Featured image: The Benefits of Automated Request-Based Architecture in Corporate IT

 

Request-based architecture offers your corporation a great safety feature. In basic terms, one person will never have full control over actions with this type of system. If you've ever watched old movies, where two people have the codes for nuclear bombs, you'll understand the reasoning behind this architecture. Those two people would need to input their codes, or turn their keys, at the same time in order to complete the action.

 

While this is a Hollywood movie type of trope, it's based in a very useful reality. In corporate IT, a request-based architecture means that anyone changing something or completing an action in your database is not acting alone. They start the action by putting in a request which needs to be approved by a secondary person. In this way, the issue where one administrator or one high ranking employee might have overreaching authority is eliminated.

 

What Are the Benefits of Request-Based Architecture?

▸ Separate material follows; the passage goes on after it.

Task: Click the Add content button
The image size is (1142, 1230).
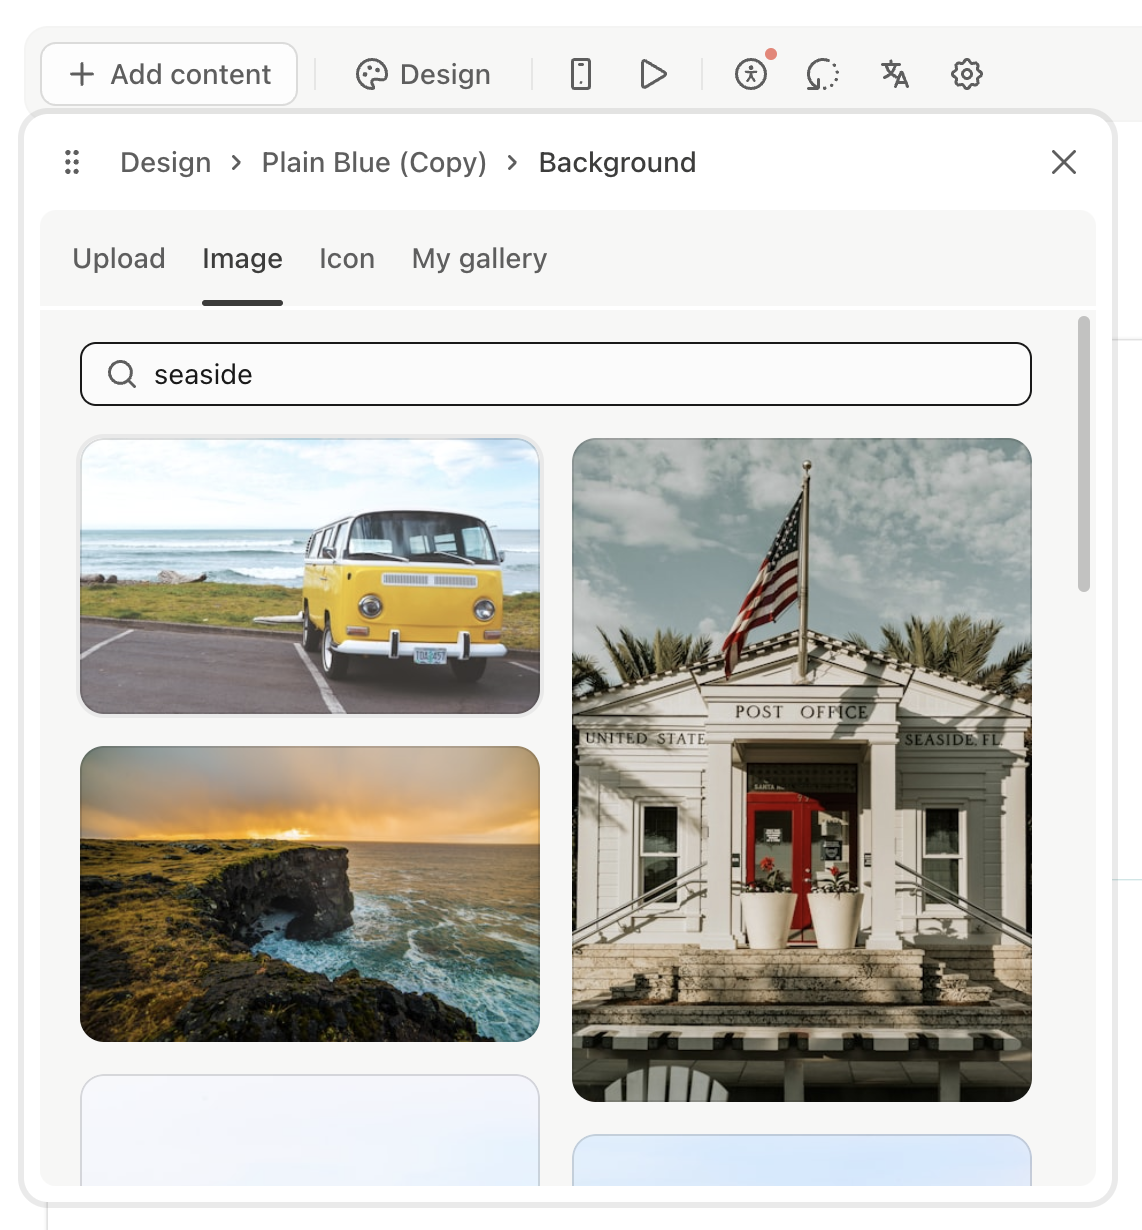Action: click(x=169, y=74)
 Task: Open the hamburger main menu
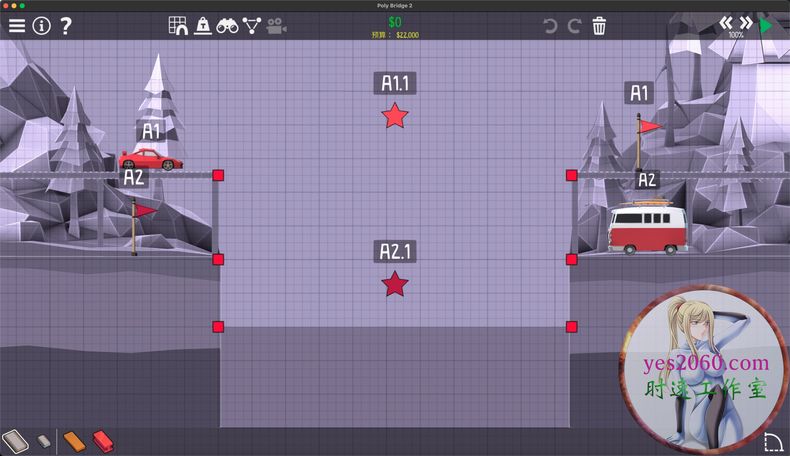(x=17, y=26)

Request-based architecture very simply offers increased security. If you have just one administrator handling the job of adding new users and managing accounts in the directory, it would be exceptionally easy for that one person to manipulate information. They might remove people or, more troubling, they could feasibly add new users to the database and give those user accounts unlimited access. In that very dire scenario, it's possible to have a user account with access to your databases, even after that administrator has left your employment.

 

With request-based architecture, there's a log of every action taken in the database. One person isn't solely responsible for decisions. There's always a secondary authority who approves new requests before the action can be implemented.

 

There are a number of benefits to request-based architecture, including:

  • Increased Security. As discussed, this method is an added security feature because it eliminates the situation where any one employee is held unaccountable for additions or manipulation in your databases.
  • Recording Data. All actions on your database are recorded and logged. This information can be internally audited at any time and each user's actions in the database can be seen.
  • Regulation Compliance. There are a number of regulations your company may need to meet. Request-based architecture is designed to log all actions by individual users to better meet record keeping standards.

 

Automated Request-Based Architecture for Streamlined Administrator Responsibilities

For large corporations, there's a constant need for upkeep in the directory databases. This might include things like lost passwords or adding new users to the directory as employees are hired. There are any number of requests that, in most organizations, go right to the IT department and take up a good portion of your administrator's day.

 

With AdminTool, your corporation gets a request-based architecture to create and manage users and groups in your directory, but the process is automated without exposing any security objects. This takes a good deal of the burden off your administrators so that their expertise can be better used in other areas. All requests and actions are automatically logged by the system so there is always an accounting for which new users are added or manipulated and why they have been included in the directory.

 

In this way, companies might organize their protocol so that user on-boarding and off-boarding can go through the HR department or someone in the individual department where that employee works. In other cases, companies might institute a self service feature so that employees can fill out a form to request changes. Request based architecture always puts these requests through an approval process and because it is automated, it alleviates the pain and tedium of manual intervention but still allows for security and authorization for all actions.